▶ [WRITTEN TASK]: Rewrite the part of the keynote speakers text that starts with "James Griffin is" and ends with "Ted and Grace.", switching "running" to "swimming".

Keynote Speakers

 

Keynote Speakers

Mr James Griffin MP Minister for Environment and Heritage
Member for Manly


James Griffin is the Member for Manly in the New South Wales Legislative Assembly, and has represented Manly since April 2017. In December 2021, James was appointed Minister for Environment and Heritage in the Perrottet Government. The Minister is a conservationist, committed to protecting nature and rehabilitating ecosystems on the land and in the ocean. He wants to put Aboriginal land and ocean management techniques front and centre, and he’s committed to protecting and celebrating our heritage. Prior to being appointed a Minister, James was Parliamentary Secretary for the Environment, Veterans and Health. He was part of the Legislative Assembly Committee on Environment and Planning, and is the former Chair of the Legislation Review Committee. Outside work, running helps him stay sane, as do his wife Elissa and two young children, Ted and Grace.

Dr Eli Fenichel

Dr. Eli Fenichel is the Assistant Director for Natural Resource Economics and Accounting at the White House Office of Science and Technology Policy. He is on leave from Yale University where he is the Knobloch Family Professor of Natural Resource Economics. He has published over 90 peer-reviewed articles and book chapters and has written extensively on valuing natural capital and on environmental-economic accounting. He co-led the High-Level Panel for the Sustainable Ocean Economy Blue Paper on Ocean Accounting and has advised the development of the UN System of Environmental-Economic Accounting - Ecosystem Accounts. He received his PhD from Michigan State University.

▶ [RAW RECORDS]:
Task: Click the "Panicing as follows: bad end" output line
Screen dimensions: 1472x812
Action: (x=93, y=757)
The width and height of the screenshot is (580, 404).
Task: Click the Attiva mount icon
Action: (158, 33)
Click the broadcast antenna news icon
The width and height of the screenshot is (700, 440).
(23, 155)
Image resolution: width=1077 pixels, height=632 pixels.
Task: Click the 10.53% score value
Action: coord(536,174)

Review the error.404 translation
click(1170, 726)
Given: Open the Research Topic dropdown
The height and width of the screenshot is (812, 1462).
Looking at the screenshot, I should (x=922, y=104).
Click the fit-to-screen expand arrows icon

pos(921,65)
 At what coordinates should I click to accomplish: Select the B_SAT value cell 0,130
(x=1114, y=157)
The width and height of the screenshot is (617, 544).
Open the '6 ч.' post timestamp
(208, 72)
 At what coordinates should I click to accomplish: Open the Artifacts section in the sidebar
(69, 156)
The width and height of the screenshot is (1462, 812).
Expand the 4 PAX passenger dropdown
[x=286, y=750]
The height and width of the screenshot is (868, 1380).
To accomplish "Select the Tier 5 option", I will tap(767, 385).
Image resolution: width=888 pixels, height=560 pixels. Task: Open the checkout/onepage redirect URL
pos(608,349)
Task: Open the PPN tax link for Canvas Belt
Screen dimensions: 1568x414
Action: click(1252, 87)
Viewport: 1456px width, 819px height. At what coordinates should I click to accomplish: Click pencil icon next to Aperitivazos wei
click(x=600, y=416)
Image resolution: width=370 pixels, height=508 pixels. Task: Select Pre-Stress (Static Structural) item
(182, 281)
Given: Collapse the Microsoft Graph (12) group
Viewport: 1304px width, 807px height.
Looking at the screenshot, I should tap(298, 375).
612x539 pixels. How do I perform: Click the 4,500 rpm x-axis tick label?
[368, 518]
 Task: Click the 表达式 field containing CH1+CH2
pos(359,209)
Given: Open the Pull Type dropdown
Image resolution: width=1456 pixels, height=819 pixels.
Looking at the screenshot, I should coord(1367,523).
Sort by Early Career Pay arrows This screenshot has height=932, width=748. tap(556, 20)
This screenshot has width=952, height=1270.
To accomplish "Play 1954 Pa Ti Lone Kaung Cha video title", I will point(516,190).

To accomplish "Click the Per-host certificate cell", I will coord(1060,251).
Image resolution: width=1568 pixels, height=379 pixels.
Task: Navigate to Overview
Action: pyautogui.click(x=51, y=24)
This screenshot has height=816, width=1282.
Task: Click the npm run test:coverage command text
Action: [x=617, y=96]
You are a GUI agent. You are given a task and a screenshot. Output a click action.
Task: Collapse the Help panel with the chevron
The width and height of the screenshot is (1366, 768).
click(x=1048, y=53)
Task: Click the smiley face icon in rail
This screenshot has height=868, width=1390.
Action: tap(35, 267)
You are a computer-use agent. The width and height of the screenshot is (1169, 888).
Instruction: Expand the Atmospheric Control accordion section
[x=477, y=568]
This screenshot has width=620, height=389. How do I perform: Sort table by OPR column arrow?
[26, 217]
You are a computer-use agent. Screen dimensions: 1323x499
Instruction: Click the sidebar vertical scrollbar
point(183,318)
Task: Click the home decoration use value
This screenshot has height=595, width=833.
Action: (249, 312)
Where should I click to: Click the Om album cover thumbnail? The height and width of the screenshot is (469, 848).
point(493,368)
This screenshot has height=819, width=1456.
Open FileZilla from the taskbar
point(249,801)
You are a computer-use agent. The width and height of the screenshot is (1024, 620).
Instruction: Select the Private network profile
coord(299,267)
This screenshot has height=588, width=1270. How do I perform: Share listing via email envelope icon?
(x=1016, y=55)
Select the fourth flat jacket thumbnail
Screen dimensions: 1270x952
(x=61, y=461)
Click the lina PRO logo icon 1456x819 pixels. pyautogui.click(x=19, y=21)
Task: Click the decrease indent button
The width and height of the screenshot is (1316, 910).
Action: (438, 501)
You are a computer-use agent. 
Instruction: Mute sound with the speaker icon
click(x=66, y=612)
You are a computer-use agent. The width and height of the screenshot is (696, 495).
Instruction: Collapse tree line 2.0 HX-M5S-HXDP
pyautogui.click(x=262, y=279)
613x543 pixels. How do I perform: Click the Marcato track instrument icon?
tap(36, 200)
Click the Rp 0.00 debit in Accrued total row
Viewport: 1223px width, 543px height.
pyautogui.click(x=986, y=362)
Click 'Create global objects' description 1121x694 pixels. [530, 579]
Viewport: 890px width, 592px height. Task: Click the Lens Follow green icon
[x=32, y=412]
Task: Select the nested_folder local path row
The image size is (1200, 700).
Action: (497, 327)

▶ [SOLVED PROBLEM]:
James Griffin is the Member for Manly in the New South Wales Legislative Assembly, and has represented Manly since April 2017. In December 2021, James was appointed Minister for Environment and Heritage in the Perrottet Government. The Minister is a conservationist, committed to protecting nature and rehabilitating ecosystems on the land and in the ocean. He wants to put Aboriginal land and ocean management techniques front and centre, and he’s committed to protecting and celebrating our heritage. Prior to being appointed a Minister, James was Parliamentary Secretary for the Environment, Veterans and Health. He was part of the Legislative Assembly Committee on Environment and Planning, and is the former Chair of the Legislation Review Committee. Outside work, swimming helps him stay sane, as do his wife Elissa and two young children, Ted and Grace.